#### [FONTE]
O Conselho Nacional de Educação quer continuar a provocar o debate sobre temas “centrais” para o ensino. Na semana passada, o organismo de consulta do governo despertou a atenção para as taxas de chumbos em Portugal. As razões de um problema de décadas variam de escola para escola, mas a solução, diz David Justino, passa por “mais autonomia”. Nos próximos meses o palco está reservado para a “escolaridade obrigatória”, a “formação inicial de professores” e o “acesso ao ensino superior”.
Portugal apresenta repetidos níveis elevados de chumbos. O que falha?
O problema é estrutural. Devemos compreender que passámos uma fase de transição. Boa parte das medidas tomadas para combater o insucesso teve efeitos limitados. Temos de ir buscar as razões mais fundo. Se temos um sistema de ensino massificado, estamos a incorporar alunos de camadas sociais cada vez mais alargadas e que enfrentam um risco maior para o tipo de ensino que se tem.
E isso obriga a mudanças no ensino?

#### [DESAFIOS]
[1] De acordo com a entrevista sobre os chumbos, o que acontece quando se tem um sistema de ensino massificado?
[2] Prossiga a entrevista sobre os chumbos a partir da última frase apresentada.

#### [REGISTOS FORNECIDOS]
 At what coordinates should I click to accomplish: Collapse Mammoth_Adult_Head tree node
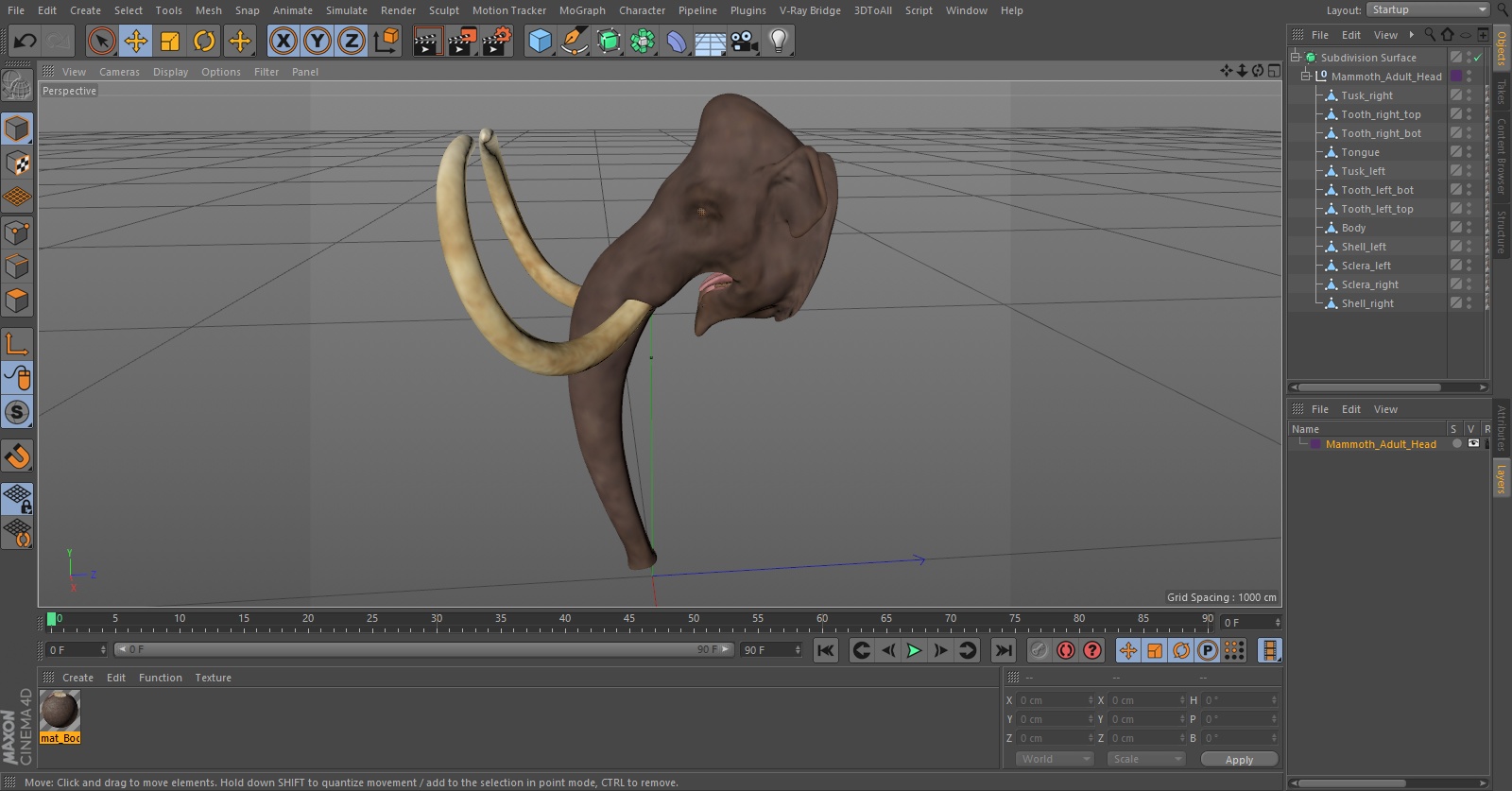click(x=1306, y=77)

--

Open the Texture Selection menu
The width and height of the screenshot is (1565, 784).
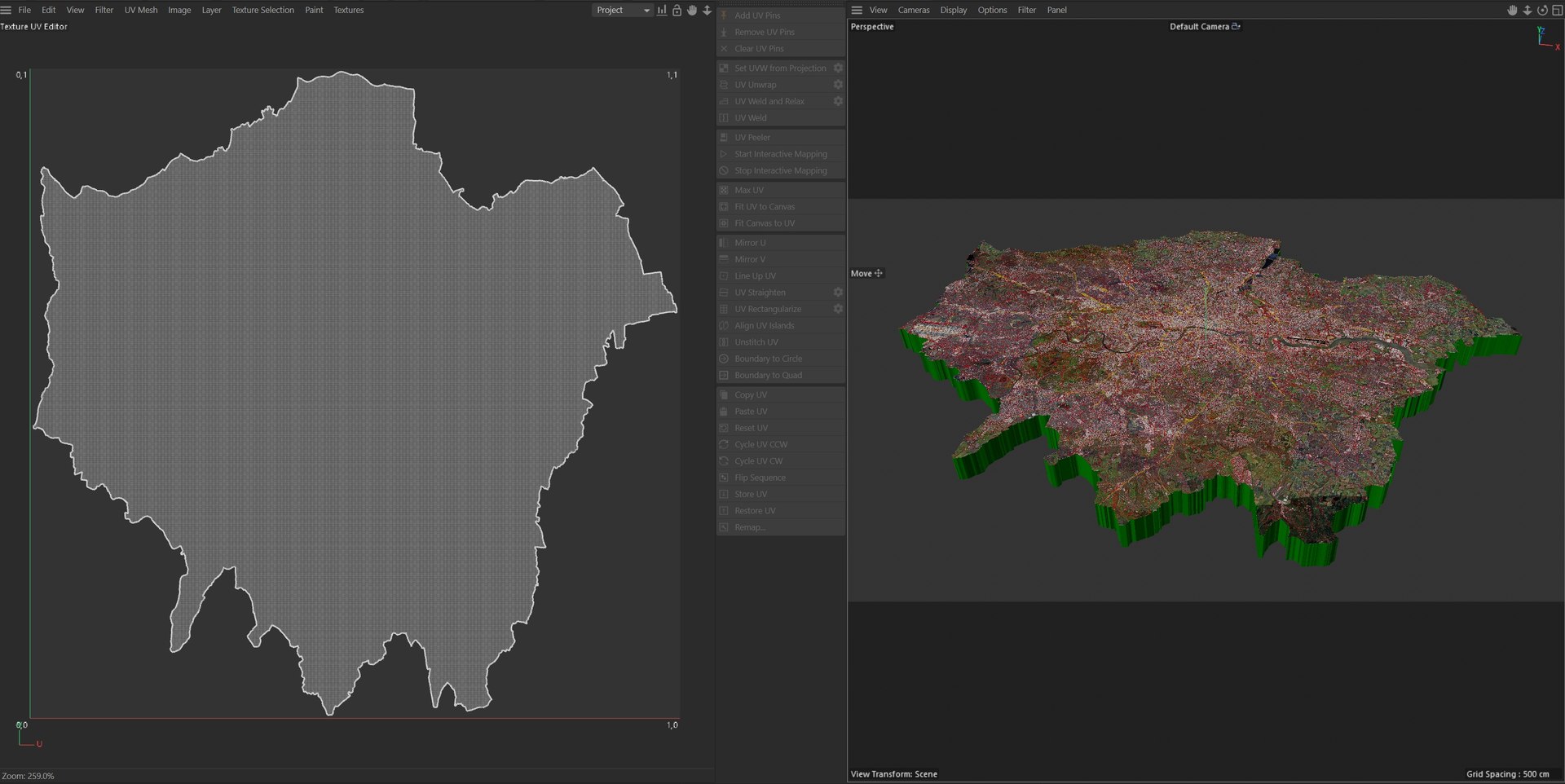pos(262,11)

#### [RESPOSTAS POR TAREFA]
[1] Com um sistema de ensino massificado, passam a ser incorporados alunos de camadas sociais cada vez mais alargadas. Esses alunos enfrentam um risco maior face ao tipo de ensino que existe.

[2]
Temos é de mudar o tipo de oferta em função dos alunos que temos. Hoje há uma diversidade de grupos sociais, alguns deles com défices culturais muito fortes, que põem em causa o papel da escola enquanto elevador social. A escola acaba por não se ter adaptado completamente a esse novo quadro. Continua a ter tiques de centralismo e uniformização, quando precisávamos de soluções diferenciadas.
O ministério intervém em demasia?
Temos um sistema ainda muito centralizado no que diz respeito ao currículo, à avaliação, à organização pedagógica. E esse excesso de centralização conduz a uma autonomia mais reduzida das escolas e a uma capacidade limitada das escolas para responder à diferenciação social. Se há alguma incapacidade do sistema é a de acompanhar esta dinâmica social.
Está em curso uma descentralização de competências para as autarquias. O caminho é esse?
Pode ser por aí, mas também por coisas mais importantes, que têm a ver, por exemplo, com a dimensão das turmas. Tem de haver capacidade das escolas de ajustarem o seu tipo de oferta ao tipo de problemas e alunos que têm.
E em que outros aspetos deve haver mais autonomia?
Na organização pedagógica, na possibilidade ou não de transições. E acima de tudo autonomia para mobilizar recursos. Mas se os vícios se mantiverem para que serve a autonomia?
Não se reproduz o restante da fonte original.